La société de cour
La thèse
En sociologue, Norbert Elias se propose de décrire les rouages de la société de cour, considérée comme un instrument de l'absolutisme. L'essentiel de son analyse porte sur le Versailles de Louis XIV, qui lui permet de démonter les pièces du mécanisme ordonnateur de cette formation sociale très particulière, peuplée de quelques milliers d'hommes et de femmes.
La structure du mécanisme de cour, tout d'abord : l'habitat. Le roi, en effet, se doit de résider dans le palais le plus considérable, un espace conçu pour le grand spectacle de la monarchie, qu'aucune autre puissance ne doit égaler, par ses dimensions, sa richesse, sa décoration.

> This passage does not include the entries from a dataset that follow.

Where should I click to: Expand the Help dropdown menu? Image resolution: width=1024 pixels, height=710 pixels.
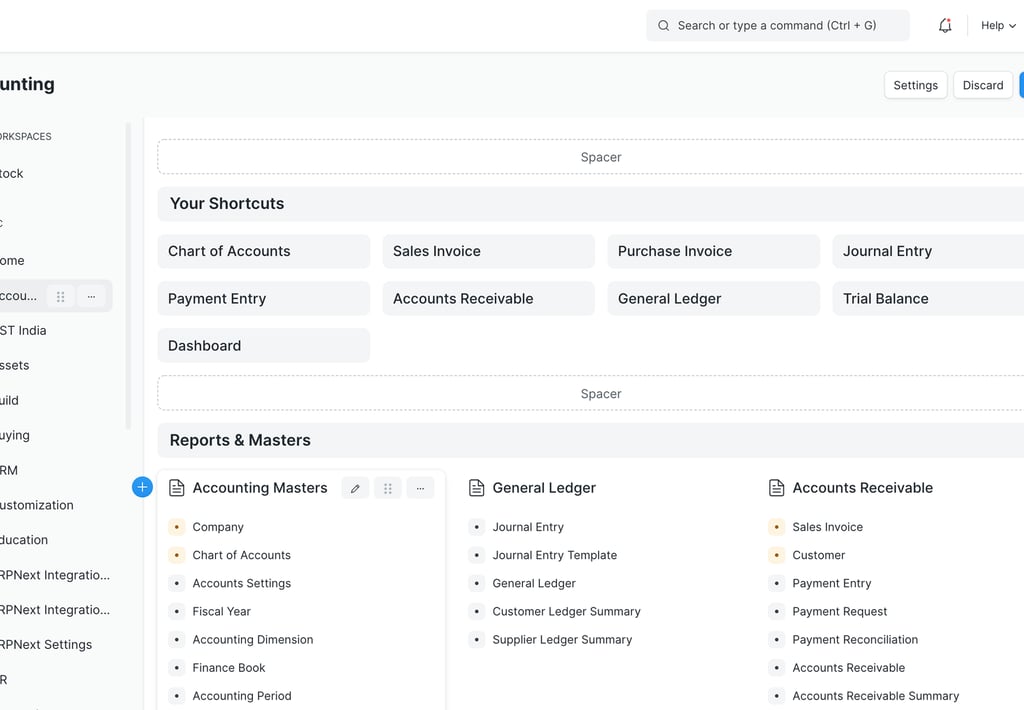(997, 26)
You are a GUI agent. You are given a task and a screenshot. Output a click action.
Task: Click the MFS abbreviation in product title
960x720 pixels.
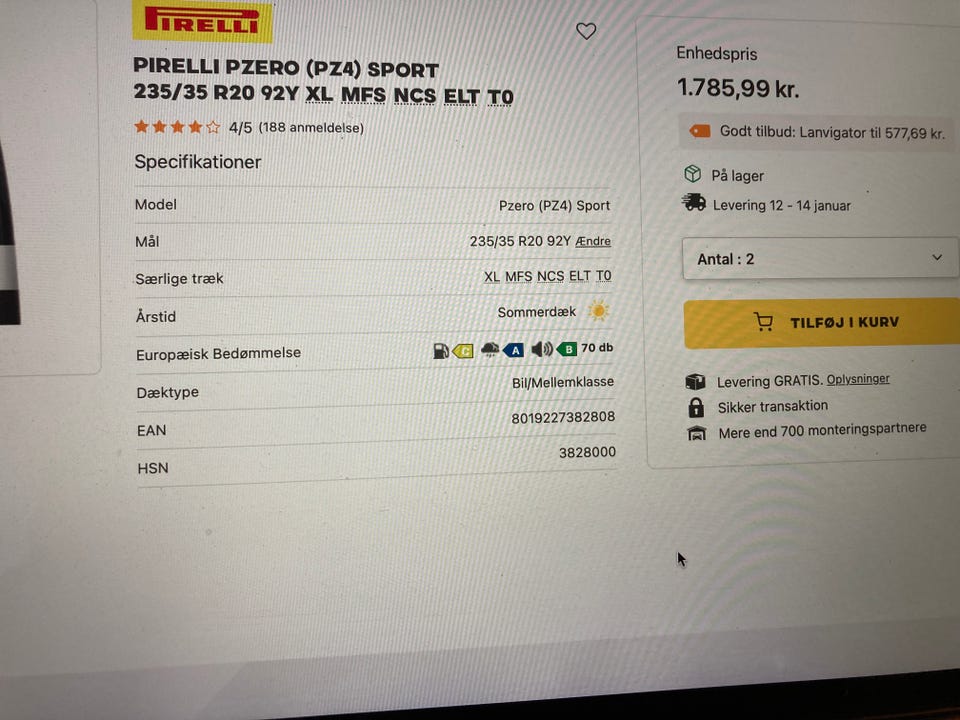click(x=363, y=95)
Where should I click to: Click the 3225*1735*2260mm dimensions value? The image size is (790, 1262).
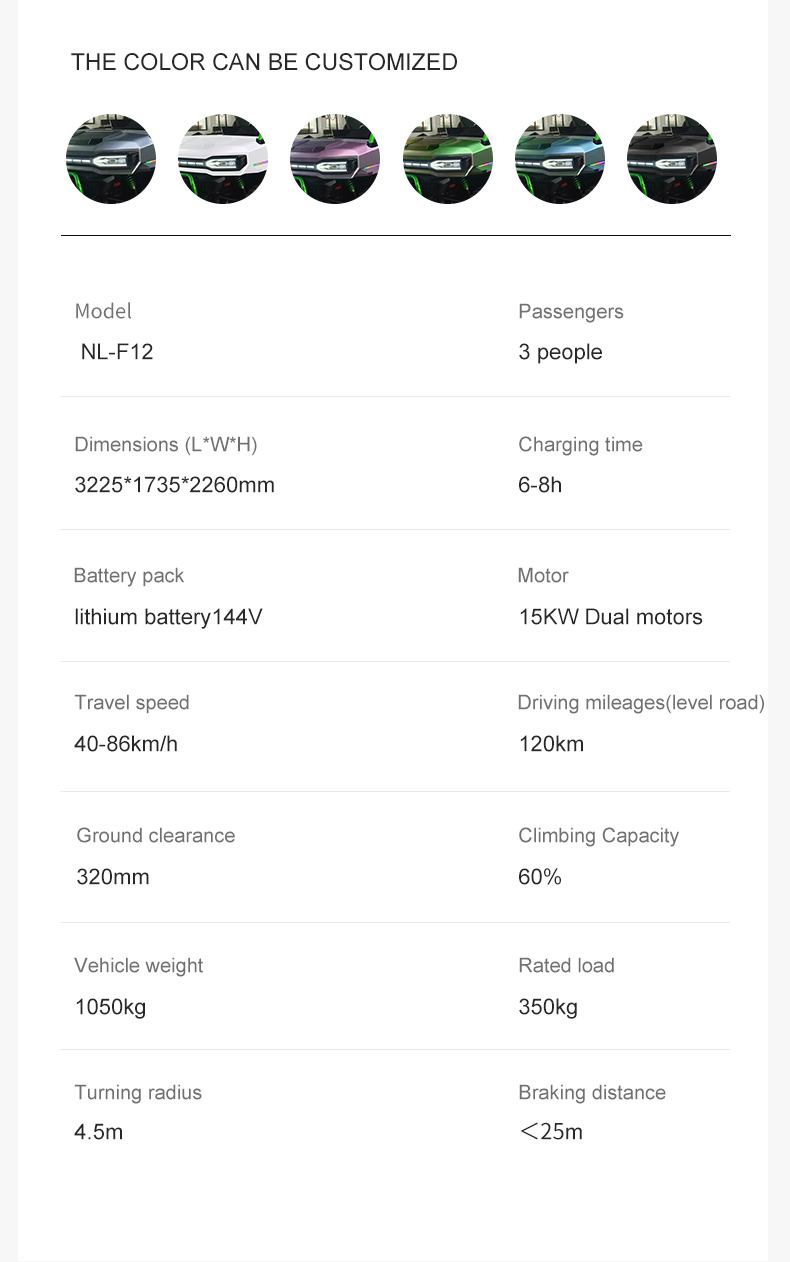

L'aliment du mécanisme de cour, ensuite : le système des dépenses. Le luxe est une nécessité. Il induit une consommation de prestige, indexée selon le rang que chacun occupe dans l'ordre nobiliaire. Le jeu — on gagne et on perd beaucoup à Versailles — est sans doute le révélateur le plus spectaculaire de cette économie de la dépense.
Le moteur de cette société est l'étiquette, qui règle la place, la fonction, l'attitude, le moindre geste de chacun, notamment lors des solennels levers et couchers du roi. Dans ce jeu à l'équilibre instable, le souverain règne en maître : il a transformé l'étiquette en un instrument de domination, d'autant plus que la représentation cérémoniale dont Versailles offre un théâtre permanent permet de maintenir les privilèges des grands, la hiérarchie entre eux, la distance aussi qu'ils doivent afficher, notamment à l'égard de ceux qu'ils estiment leur être inférieurs.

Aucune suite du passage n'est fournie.